Movie Review | X-Men: Apocalypse

05.18.2016 – If you grew up the X-Men animated series chances are whenever there’s a new film coming out you’ll probably humming to the tune of the opening music. Unlike the animated series the film’s scope is different and taken in a grand way.

With that the latest instalment is ‘X-Men Apocalypse’ that has been highly anticipated and already is getting mixed reactions due to the introduction of the main antagonist in Apocalypse portrayed by Oscar Isaac.


But over the course of months since the first reveal of Apocalypse there where significant changes on how the character’s promotion has his appearance evolved closely to source material and slowly gain some resemblance to the character.

The film is what could probably Bryan Singer’s last which is his fourth run to direct the X-Men franchise, which he tries to correct the mistakes that brought Last Stand and X-Men Origins as the lesser accepted films. Compared to Days Future Past this is a bigger film that takes on the big bad character in Apocalypse that could match the cosmic villain in Thanos and DC’s own Darkseid.



Quicker than Quicksilver

If you’ve seen that one particular scene in Days Future Past that featured Quicksilver wait until you see his scene in Apocalypse. Speedsters are not that fast enough depicted in the comicbooks, but Evan Peters’ Peter Maximoff/Quicksilver defies that logic in this film that is no longer grounded as to what Marvel Studios has done with the character in Avengers: Age of Ultron.

Quicksilver is fast but not that too fast that it has become a suspension of belief to see the ability of speed can be explained that way. The scene in Days of Future Past was close enough that to understand that he’s fast, but in Apocalypse he has a longer scene in how he does it which is more than unreal.



The Big Bad Excuse of a Villain

Apocalypse IS the main baddie and Bryan Singer has explained the reason he’d rather cast Oscar Isaac in a physical role rather than to portray him as a CG character. He makes some points compared Marvel making Thanos a CG character with Josh Brolin through voice acting and performance capture.
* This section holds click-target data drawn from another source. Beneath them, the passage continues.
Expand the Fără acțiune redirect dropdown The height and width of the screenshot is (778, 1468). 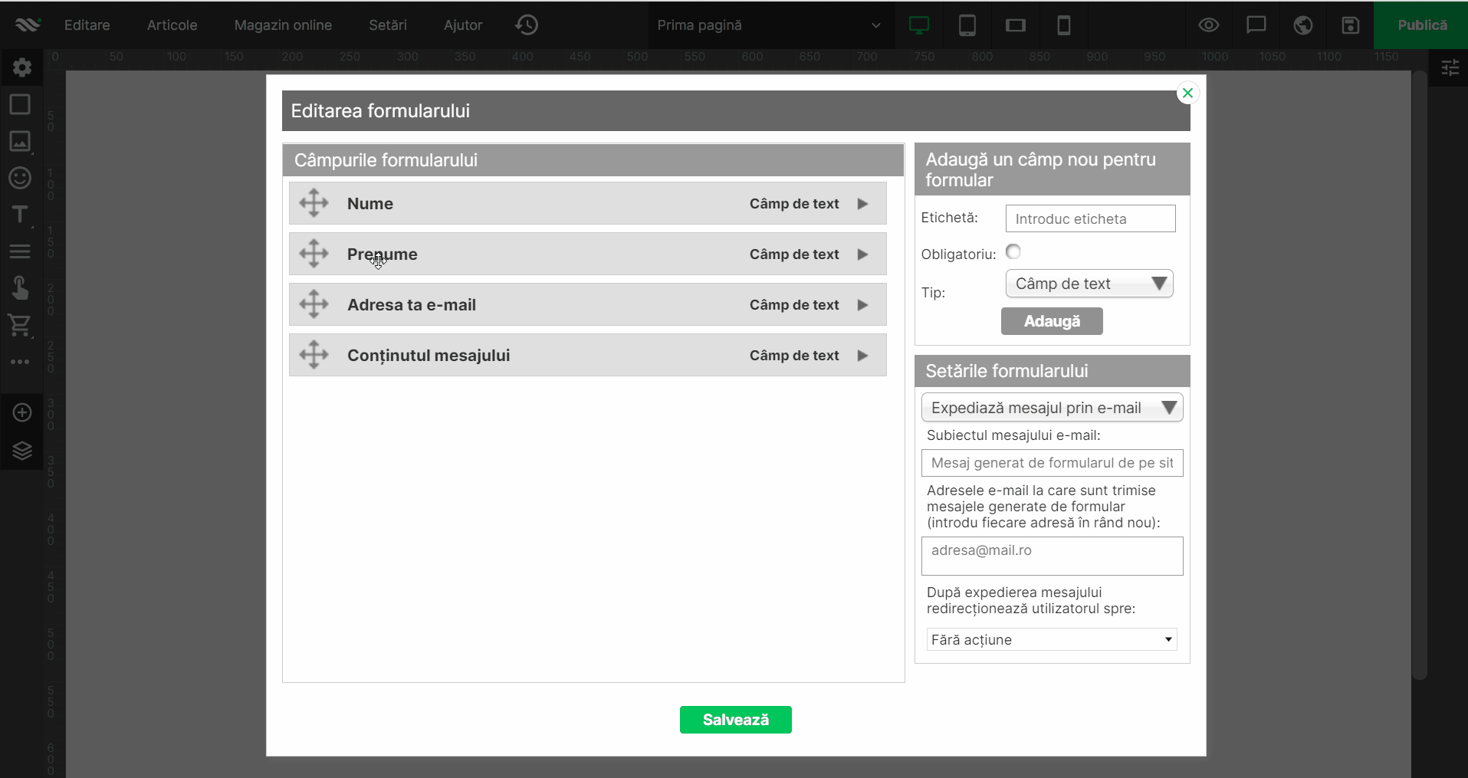pos(1052,639)
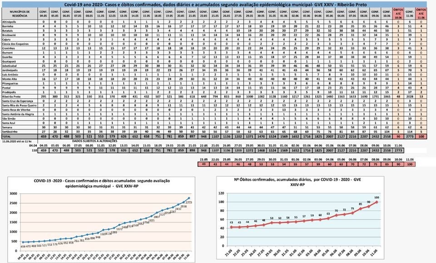436x263 pixels.
Task: Click the total deaths cell showing 100 in TOTAL row
Action: (421, 136)
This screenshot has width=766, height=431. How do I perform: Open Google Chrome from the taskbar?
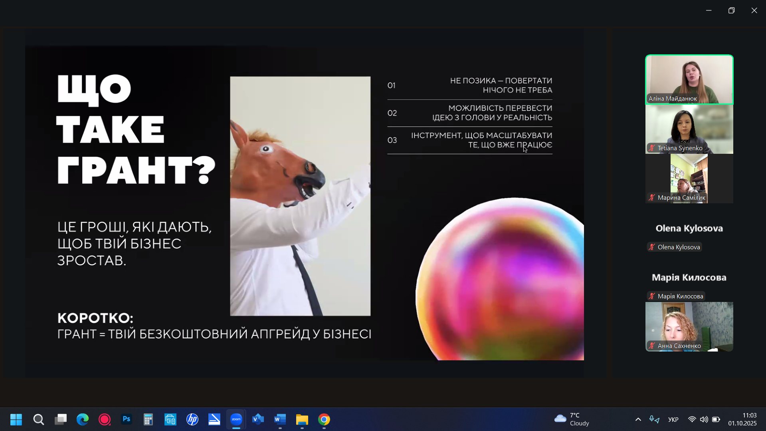324,419
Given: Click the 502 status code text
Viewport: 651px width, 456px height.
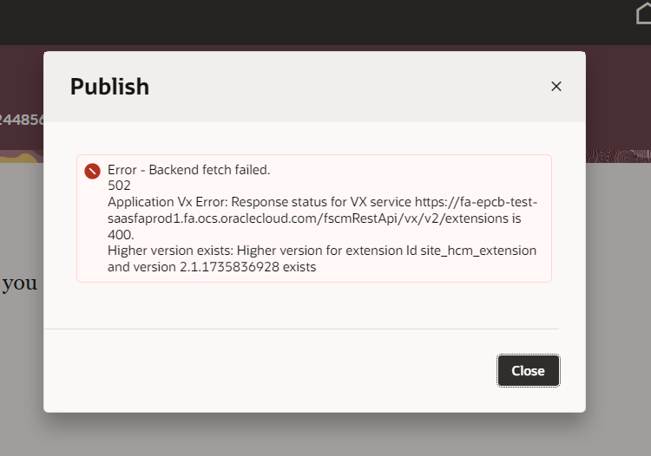Looking at the screenshot, I should [x=119, y=186].
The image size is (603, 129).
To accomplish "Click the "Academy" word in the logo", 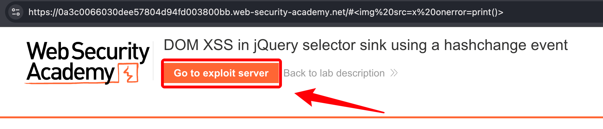I will pos(70,73).
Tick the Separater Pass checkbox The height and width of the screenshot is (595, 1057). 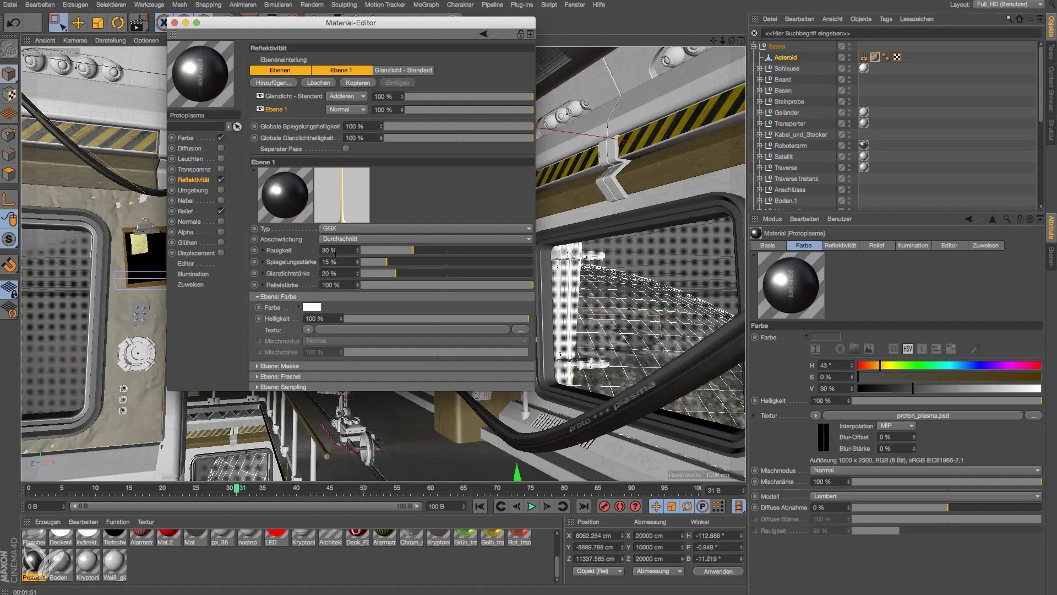(x=346, y=149)
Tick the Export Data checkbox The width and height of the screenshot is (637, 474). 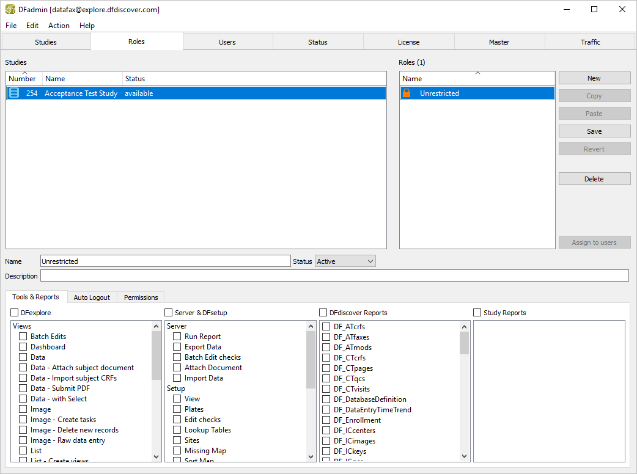click(177, 347)

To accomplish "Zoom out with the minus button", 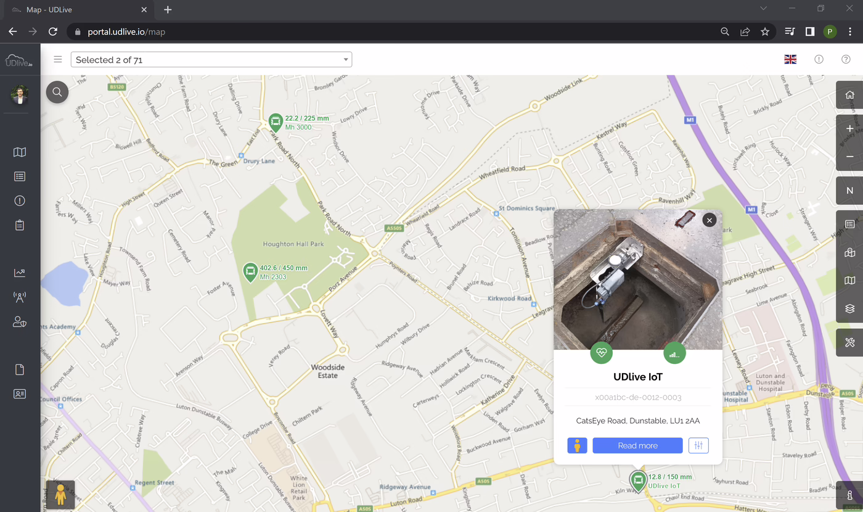I will [849, 157].
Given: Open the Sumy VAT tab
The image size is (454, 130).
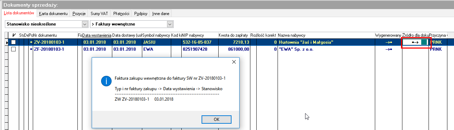Looking at the screenshot, I should 99,14.
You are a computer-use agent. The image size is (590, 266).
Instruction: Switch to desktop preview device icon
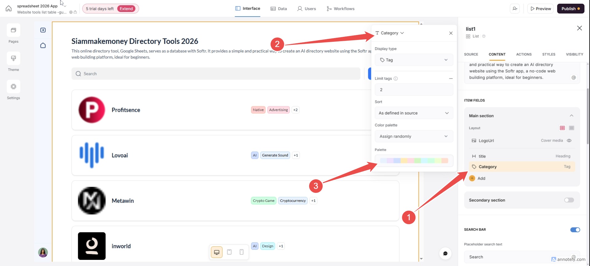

But visual the Apocalypse character is supposed to be imposing and that’s a challenge the filmmaker is going to make. The first image of Apocalypse reveal was the permanent damage that stuck to everyone’s mind that this villain appears like that campy Ivan Ooze from the Power Ranger movie from 20 years ago. This is the reason Marvel is very careful about their characters and that stands out regardless the method of using CG characters would hinder the performance of the actors.



It’s Always the End for the Mutants

Whenever there’s a crisis in the X-Men film it’s always an impending doom that involves the world, which is no longer new having seen that in the five previous films in the last fifteen years excluding the Wolverine movies it always an end of the world as its main theme. As they say go bigger with the event that only the X-Men can save the world and after Apocalypse what’s next for the merry mutants?

That question would be another challenge for 20th century fox to think about as the next x-men related film will be Hugh Jackman’s last around as The Wolverine. But overall “X-Men Apocalypse” still stands latest instalment in the franchise that defy the limitations of the major villain in physical form and at the same time pushed the envelope in the visual department with great acting performance by the cast.

It may not be as what some of the fans had hope for but Bryan Singer has weaved another winner in taking the franchise to another level, that the next director should challenge how this can be sustained at the same time add a fresh look at the X-Men which slowly sheds of its original dark image introduced in the first films.

“X-Men: Apocalypse” opens on May 18, 2016 in Philippine cinemas also in 3D and IMAX theatres nationwide from 20th Century Fox to be distributed by Warner Bros.